## Try it
Give the entries again in full. Nothing may be altered.

──────── Data in this exercise ────────

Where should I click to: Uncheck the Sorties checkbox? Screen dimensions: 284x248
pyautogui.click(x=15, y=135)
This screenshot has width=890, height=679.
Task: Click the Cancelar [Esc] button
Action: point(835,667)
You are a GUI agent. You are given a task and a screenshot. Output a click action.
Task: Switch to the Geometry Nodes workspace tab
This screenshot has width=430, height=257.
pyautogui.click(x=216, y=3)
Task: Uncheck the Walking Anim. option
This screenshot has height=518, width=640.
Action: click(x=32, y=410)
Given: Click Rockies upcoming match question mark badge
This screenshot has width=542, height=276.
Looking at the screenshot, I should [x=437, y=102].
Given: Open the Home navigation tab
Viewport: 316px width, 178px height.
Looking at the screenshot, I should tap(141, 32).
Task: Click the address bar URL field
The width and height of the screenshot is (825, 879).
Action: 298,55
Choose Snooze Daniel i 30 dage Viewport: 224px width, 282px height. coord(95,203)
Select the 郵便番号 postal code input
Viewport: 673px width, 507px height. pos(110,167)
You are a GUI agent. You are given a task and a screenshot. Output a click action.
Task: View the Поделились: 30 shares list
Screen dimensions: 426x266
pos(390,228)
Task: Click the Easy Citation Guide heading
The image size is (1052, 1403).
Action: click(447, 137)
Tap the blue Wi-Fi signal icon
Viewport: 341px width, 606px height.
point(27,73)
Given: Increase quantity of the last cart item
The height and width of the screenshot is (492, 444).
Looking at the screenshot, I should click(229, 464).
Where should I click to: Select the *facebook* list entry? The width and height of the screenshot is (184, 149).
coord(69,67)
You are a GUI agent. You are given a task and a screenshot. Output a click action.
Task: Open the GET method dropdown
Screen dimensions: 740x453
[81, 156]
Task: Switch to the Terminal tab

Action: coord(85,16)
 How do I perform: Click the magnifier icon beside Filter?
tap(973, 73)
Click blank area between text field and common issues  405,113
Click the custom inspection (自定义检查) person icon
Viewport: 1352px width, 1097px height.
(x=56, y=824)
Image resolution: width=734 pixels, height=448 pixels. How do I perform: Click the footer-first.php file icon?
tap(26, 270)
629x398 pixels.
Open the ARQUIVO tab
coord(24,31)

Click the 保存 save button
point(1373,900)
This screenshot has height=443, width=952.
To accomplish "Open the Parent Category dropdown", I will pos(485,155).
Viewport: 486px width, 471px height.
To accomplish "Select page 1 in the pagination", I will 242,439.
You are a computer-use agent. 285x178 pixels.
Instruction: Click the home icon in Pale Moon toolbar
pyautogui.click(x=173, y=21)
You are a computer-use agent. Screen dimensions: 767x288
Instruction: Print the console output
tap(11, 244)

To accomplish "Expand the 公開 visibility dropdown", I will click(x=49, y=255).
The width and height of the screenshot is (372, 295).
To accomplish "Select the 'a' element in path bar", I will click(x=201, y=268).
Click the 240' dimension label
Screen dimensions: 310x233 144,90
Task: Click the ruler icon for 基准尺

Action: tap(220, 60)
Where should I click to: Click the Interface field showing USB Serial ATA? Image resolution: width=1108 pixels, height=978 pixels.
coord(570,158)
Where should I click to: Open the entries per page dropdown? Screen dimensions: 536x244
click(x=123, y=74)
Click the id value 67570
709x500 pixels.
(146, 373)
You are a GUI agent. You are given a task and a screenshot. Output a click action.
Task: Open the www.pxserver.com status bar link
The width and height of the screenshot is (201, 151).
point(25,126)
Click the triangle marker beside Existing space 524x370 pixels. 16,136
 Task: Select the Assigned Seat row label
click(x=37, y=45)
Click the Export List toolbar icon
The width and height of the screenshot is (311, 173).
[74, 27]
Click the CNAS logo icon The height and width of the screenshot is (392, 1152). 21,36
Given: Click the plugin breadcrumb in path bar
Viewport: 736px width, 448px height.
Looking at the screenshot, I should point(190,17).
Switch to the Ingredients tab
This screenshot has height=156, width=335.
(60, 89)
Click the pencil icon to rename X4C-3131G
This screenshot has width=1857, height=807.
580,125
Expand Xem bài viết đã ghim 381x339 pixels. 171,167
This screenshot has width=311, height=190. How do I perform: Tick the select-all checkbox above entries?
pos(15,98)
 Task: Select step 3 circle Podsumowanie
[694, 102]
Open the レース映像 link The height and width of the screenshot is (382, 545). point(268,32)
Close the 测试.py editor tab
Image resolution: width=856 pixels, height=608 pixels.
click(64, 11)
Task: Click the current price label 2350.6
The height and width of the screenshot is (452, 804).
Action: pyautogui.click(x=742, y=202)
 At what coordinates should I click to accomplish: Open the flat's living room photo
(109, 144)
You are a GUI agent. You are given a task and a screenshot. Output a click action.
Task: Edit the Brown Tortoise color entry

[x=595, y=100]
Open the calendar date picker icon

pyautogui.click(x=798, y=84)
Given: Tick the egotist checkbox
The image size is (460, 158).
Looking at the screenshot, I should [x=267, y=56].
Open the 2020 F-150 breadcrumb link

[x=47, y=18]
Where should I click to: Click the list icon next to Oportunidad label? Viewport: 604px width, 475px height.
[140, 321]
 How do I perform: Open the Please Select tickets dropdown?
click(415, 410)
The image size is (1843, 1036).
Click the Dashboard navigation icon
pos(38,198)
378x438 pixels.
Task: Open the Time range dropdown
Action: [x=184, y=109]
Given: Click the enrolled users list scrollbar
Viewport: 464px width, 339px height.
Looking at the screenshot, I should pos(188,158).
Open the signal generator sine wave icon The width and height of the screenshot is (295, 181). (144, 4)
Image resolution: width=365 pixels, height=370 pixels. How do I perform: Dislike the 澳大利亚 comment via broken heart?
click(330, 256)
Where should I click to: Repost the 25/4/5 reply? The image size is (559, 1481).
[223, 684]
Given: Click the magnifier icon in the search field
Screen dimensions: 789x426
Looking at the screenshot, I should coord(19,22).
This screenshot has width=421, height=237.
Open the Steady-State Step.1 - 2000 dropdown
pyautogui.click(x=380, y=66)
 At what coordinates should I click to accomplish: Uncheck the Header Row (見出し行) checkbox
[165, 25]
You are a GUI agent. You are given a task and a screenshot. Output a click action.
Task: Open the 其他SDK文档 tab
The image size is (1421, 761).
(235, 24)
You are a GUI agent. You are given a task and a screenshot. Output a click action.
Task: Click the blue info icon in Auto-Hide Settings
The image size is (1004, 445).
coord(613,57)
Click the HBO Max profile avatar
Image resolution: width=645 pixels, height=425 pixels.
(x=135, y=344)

────────

## Result below
Where should I click to: Uncheck the Sorties checkbox? Screen dimensions: 284x248
pyautogui.click(x=15, y=135)
This screenshot has width=890, height=679.
Task: Click the Cancelar [Esc] button
Action: point(835,667)
You are a GUI agent. You are given a task and a screenshot. Output a click action.
Task: Switch to the Geometry Nodes workspace tab
This screenshot has width=430, height=257.
pyautogui.click(x=216, y=3)
Task: Uncheck the Walking Anim. option
This screenshot has height=518, width=640.
Action: click(x=32, y=410)
Given: Click Rockies upcoming match question mark badge
This screenshot has width=542, height=276.
Looking at the screenshot, I should [x=437, y=102].
Given: Open the Home navigation tab
Viewport: 316px width, 178px height.
Looking at the screenshot, I should tap(141, 32).
Task: Click the address bar URL field
The width and height of the screenshot is (825, 879).
Action: 298,55
Choose Snooze Daniel i 30 dage Viewport: 224px width, 282px height. coord(95,203)
Select the 郵便番号 postal code input
Viewport: 673px width, 507px height. pos(110,167)
You are a GUI agent. You are given a task and a screenshot. Output a click action.
Task: View the Поделились: 30 shares list
Screen dimensions: 426x266
pos(390,228)
Task: Click the Easy Citation Guide heading
The image size is (1052, 1403).
Action: click(447, 137)
Tap the blue Wi-Fi signal icon
Viewport: 341px width, 606px height.
point(27,73)
Given: Increase quantity of the last cart item
The height and width of the screenshot is (492, 444).
Looking at the screenshot, I should click(229, 464).
Where should I click to: Select the *facebook* list entry? The width and height of the screenshot is (184, 149).
coord(69,67)
You are a GUI agent. You are given a task and a screenshot. Output a click action.
Task: Open the GET method dropdown
Screen dimensions: 740x453
[81, 156]
Task: Switch to the Terminal tab

Action: coord(85,16)
 How do I perform: Click the magnifier icon beside Filter?
tap(973, 73)
Click blank area between text field and common issues  405,113
Click the custom inspection (自定义检查) person icon
Viewport: 1352px width, 1097px height.
(x=56, y=824)
Image resolution: width=734 pixels, height=448 pixels. How do I perform: Click the footer-first.php file icon?
tap(26, 270)
629x398 pixels.
Open the ARQUIVO tab
coord(24,31)

Click the 保存 save button
point(1373,900)
This screenshot has height=443, width=952.
To accomplish "Open the Parent Category dropdown", I will pos(485,155).
Viewport: 486px width, 471px height.
To accomplish "Select page 1 in the pagination", I will 242,439.
You are a computer-use agent. 285x178 pixels.
Instruction: Click the home icon in Pale Moon toolbar
pyautogui.click(x=173, y=21)
You are a computer-use agent. Screen dimensions: 767x288
Instruction: Print the console output
tap(11, 244)

To accomplish "Expand the 公開 visibility dropdown", I will click(x=49, y=255).
The width and height of the screenshot is (372, 295).
To accomplish "Select the 'a' element in path bar", I will click(x=201, y=268).
Click the 240' dimension label
Screen dimensions: 310x233 144,90
Task: Click the ruler icon for 基准尺

Action: tap(220, 60)
Where should I click to: Click the Interface field showing USB Serial ATA? Image resolution: width=1108 pixels, height=978 pixels.
coord(570,158)
Where should I click to: Open the entries per page dropdown? Screen dimensions: 536x244
click(x=123, y=74)
Click the id value 67570
709x500 pixels.
(146, 373)
You are a GUI agent. You are given a task and a screenshot. Output a click action.
Task: Open the www.pxserver.com status bar link
The width and height of the screenshot is (201, 151).
point(25,126)
Click the triangle marker beside Existing space 524x370 pixels. 16,136
 Task: Select the Assigned Seat row label
click(x=37, y=45)
Click the Export List toolbar icon
The width and height of the screenshot is (311, 173).
[74, 27]
Click the CNAS logo icon The height and width of the screenshot is (392, 1152). 21,36
Given: Click the plugin breadcrumb in path bar
Viewport: 736px width, 448px height.
Looking at the screenshot, I should point(190,17).
Switch to the Ingredients tab
This screenshot has height=156, width=335.
(60, 89)
Click the pencil icon to rename X4C-3131G
This screenshot has width=1857, height=807.
580,125
Expand Xem bài viết đã ghim 381x339 pixels. 171,167
This screenshot has width=311, height=190. How do I perform: Tick the select-all checkbox above entries?
pos(15,98)
 Task: Select step 3 circle Podsumowanie
[694, 102]
Open the レース映像 link The height and width of the screenshot is (382, 545). point(268,32)
Close the 测试.py editor tab
Image resolution: width=856 pixels, height=608 pixels.
click(64, 11)
Task: Click the current price label 2350.6
The height and width of the screenshot is (452, 804).
Action: pyautogui.click(x=742, y=202)
 At what coordinates should I click to accomplish: Open the flat's living room photo
(109, 144)
You are a GUI agent. You are given a task and a screenshot. Output a click action.
Task: Edit the Brown Tortoise color entry

[x=595, y=100]
Open the calendar date picker icon

pyautogui.click(x=798, y=84)
Given: Tick the egotist checkbox
The image size is (460, 158).
Looking at the screenshot, I should [x=267, y=56].
Open the 2020 F-150 breadcrumb link

[x=47, y=18]
Where should I click to: Click the list icon next to Oportunidad label? Viewport: 604px width, 475px height.
[140, 321]
 How do I perform: Open the Please Select tickets dropdown?
click(415, 410)
The image size is (1843, 1036).
Click the Dashboard navigation icon
pos(38,198)
378x438 pixels.
Task: Open the Time range dropdown
Action: [x=184, y=109]
Given: Click the enrolled users list scrollbar
Viewport: 464px width, 339px height.
Looking at the screenshot, I should pos(188,158).
Open the signal generator sine wave icon The width and height of the screenshot is (295, 181). (144, 4)
Image resolution: width=365 pixels, height=370 pixels. How do I perform: Dislike the 澳大利亚 comment via broken heart?
click(330, 256)
Where should I click to: Repost the 25/4/5 reply? The image size is (559, 1481).
[223, 684]
Given: Click the magnifier icon in the search field
Screen dimensions: 789x426
Looking at the screenshot, I should coord(19,22).
This screenshot has width=421, height=237.
Open the Steady-State Step.1 - 2000 dropdown
pyautogui.click(x=380, y=66)
 At what coordinates should I click to accomplish: Uncheck the Header Row (見出し行) checkbox
[165, 25]
You are a GUI agent. You are given a task and a screenshot. Output a click action.
Task: Open the 其他SDK文档 tab
The image size is (1421, 761).
(235, 24)
You are a GUI agent. You are given a task and a screenshot. Output a click action.
Task: Click the blue info icon in Auto-Hide Settings
The image size is (1004, 445).
coord(613,57)
Click the HBO Max profile avatar
Image resolution: width=645 pixels, height=425 pixels.
(x=135, y=344)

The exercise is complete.